Like the most successful athletes and rappers, and now, even presidents, Bart adopts the mouthy, bad boy nature of professional wrestling, and incorporates it into his little league game. The pompous showboating draws the intended reaction Bart hopes for, but Homer and Marge catch all the heat from the rest of the parents. Bart carries on his newfound attitude within the classroom, and an angry Homer storms into Burns’ office to confront his old man. Grampa brushes it off and argues that the family can use another winner. Homer checks him by reminding him that he’s cheating in a fake sport. Marking this one of the few episodes where Homer isn’t as dumb as we think he is, and also disproving that one headline from the Springfield Shopper wrong.
This sudden revelation throws poor old Monty Burns for a loop as he ponders out loud, “If professional wrestling were fake, that would make every fan in the history of the sport a complete and utter moron.” Mind you, he says this while staring directly at the camera. At you, at me, at us wrestling fans, because there’s no more tired joke in the history of professional wrestling fandom than this one. Well, that one and the whole gay thing, but that one was pretty much the basis of the first act. Anyway, Burns likes what he sees in Bart’s antics and convinces Grampa to make Bart his new tag team partner, despite Bart having no professional training, and also being an eight year old child. Then again, that never stopped nine-year-old Haruka from getting inside the squared circle.
Sadly, The Simpsons don’t go with the obvious inside gag of naming Bart, Bodacious Bart, and instead settle for the just as alliterated, Beautiful Bart. While Grampa goes over the match with Bart in the dressing room, Marge walks in to once again voice her worries about Bart taking this “bad guy” role a little too far to the point where he might start living the gimmick. Of course, she’s right, and Grampa notices this later when Bart shoots a snot rocket at a young fan’s autograph book while making their way to the ring.
The Simpsons’ opponents are a true staple of the world of professional wrestling, an All-American team that includes a little wrestler, who are collectively known as Captain Flag and Half-Mast. Kudos, Simpsons. Kudos. As soon “The First Family of Foul Play” make their way to the ring, Bart wastes no time working the crowd and proving that you can’t be successful in wrestling if you don’t have a handle on who your character is supposed to be. A major plot point that is also relevant in the new Netflix show, GLOW, and something the WWE keeps failing to develop with most of their new wrestlers’ characters.

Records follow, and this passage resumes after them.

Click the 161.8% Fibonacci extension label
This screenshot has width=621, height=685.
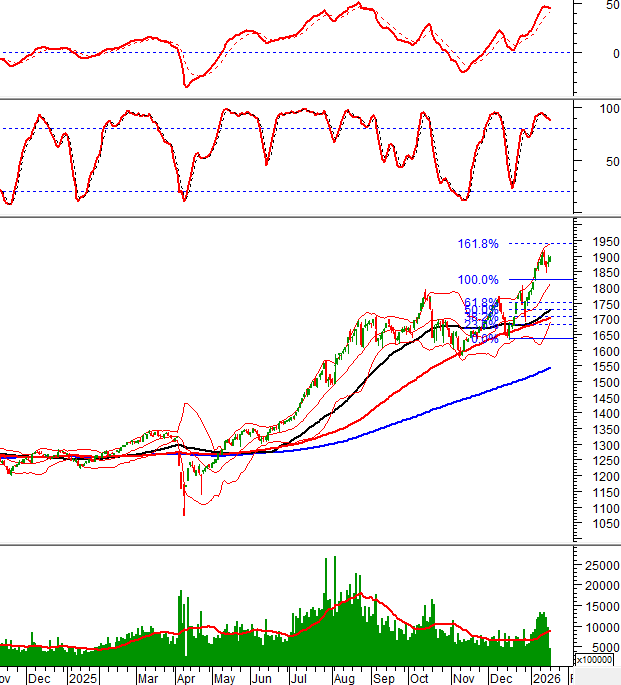pos(478,243)
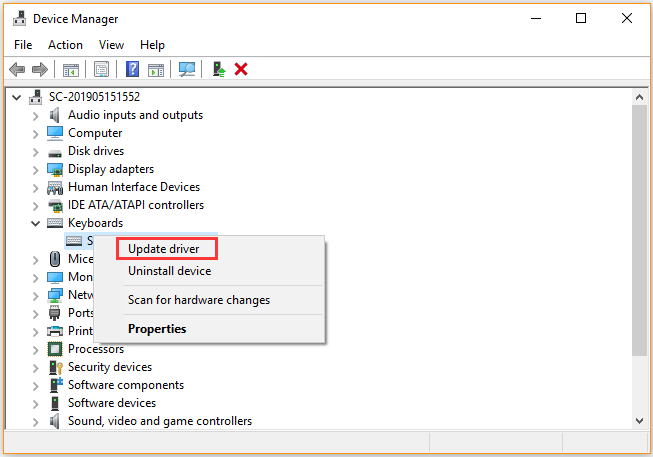
Task: Choose Update driver from context menu
Action: click(x=164, y=249)
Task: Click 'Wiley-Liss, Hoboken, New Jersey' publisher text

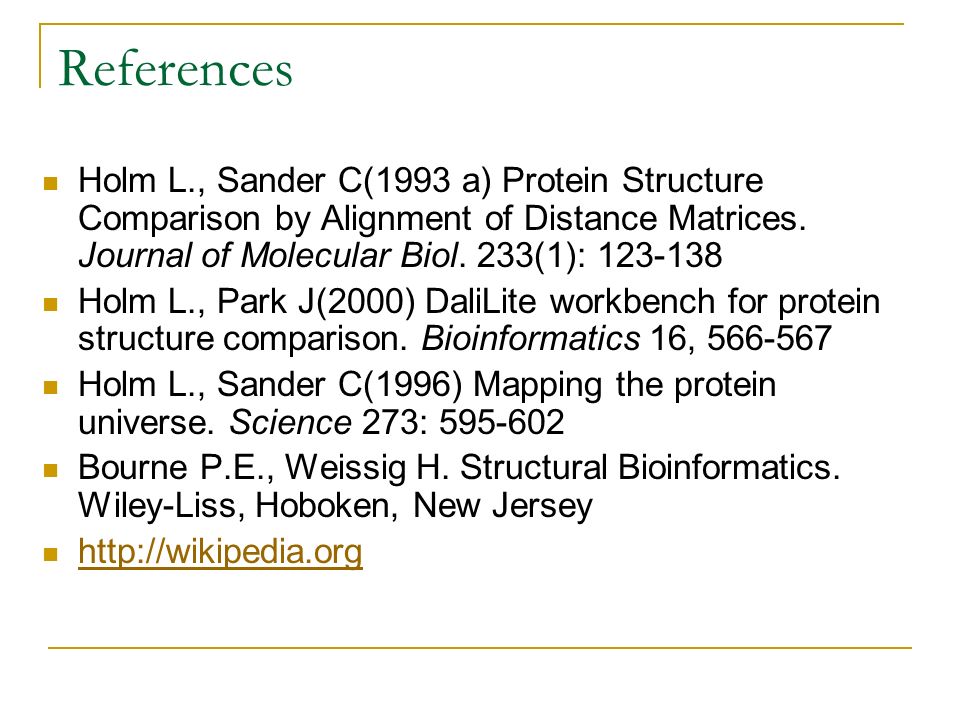Action: point(336,506)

Grampa grabs the mic and pulls a One Man Gang/Akeem switch, declaring Glamorous Godfrey dead, and in his place, Honest Abe, which he emphasizes with a slapped-on beard and stove pipe hat. Before Bart can even question him, Grampa transforms Bart into Laddie Liberty. Burns berates them and goes so far as to call Bart a “morbidly obese little half-wit,” proving no heel can match Mr. Burns when it comes to talking trash. Grampa responds by finally employing some of his God-given wrestling skills. He gives Burns the tried and true airplane spin, then follows it up with moves that he most definitely did not use during the Golden Age of Wrestling, like a power bomb, and finally, a splash off the top rope. He then lets Bart finish him off with an elbow smash, followed by the three count. And for the first time in his wrestling career, Grampa Simpson hears the overwhelming sound of cheers. Something WWE is still trying to accomplish with Roman Reigns to this day.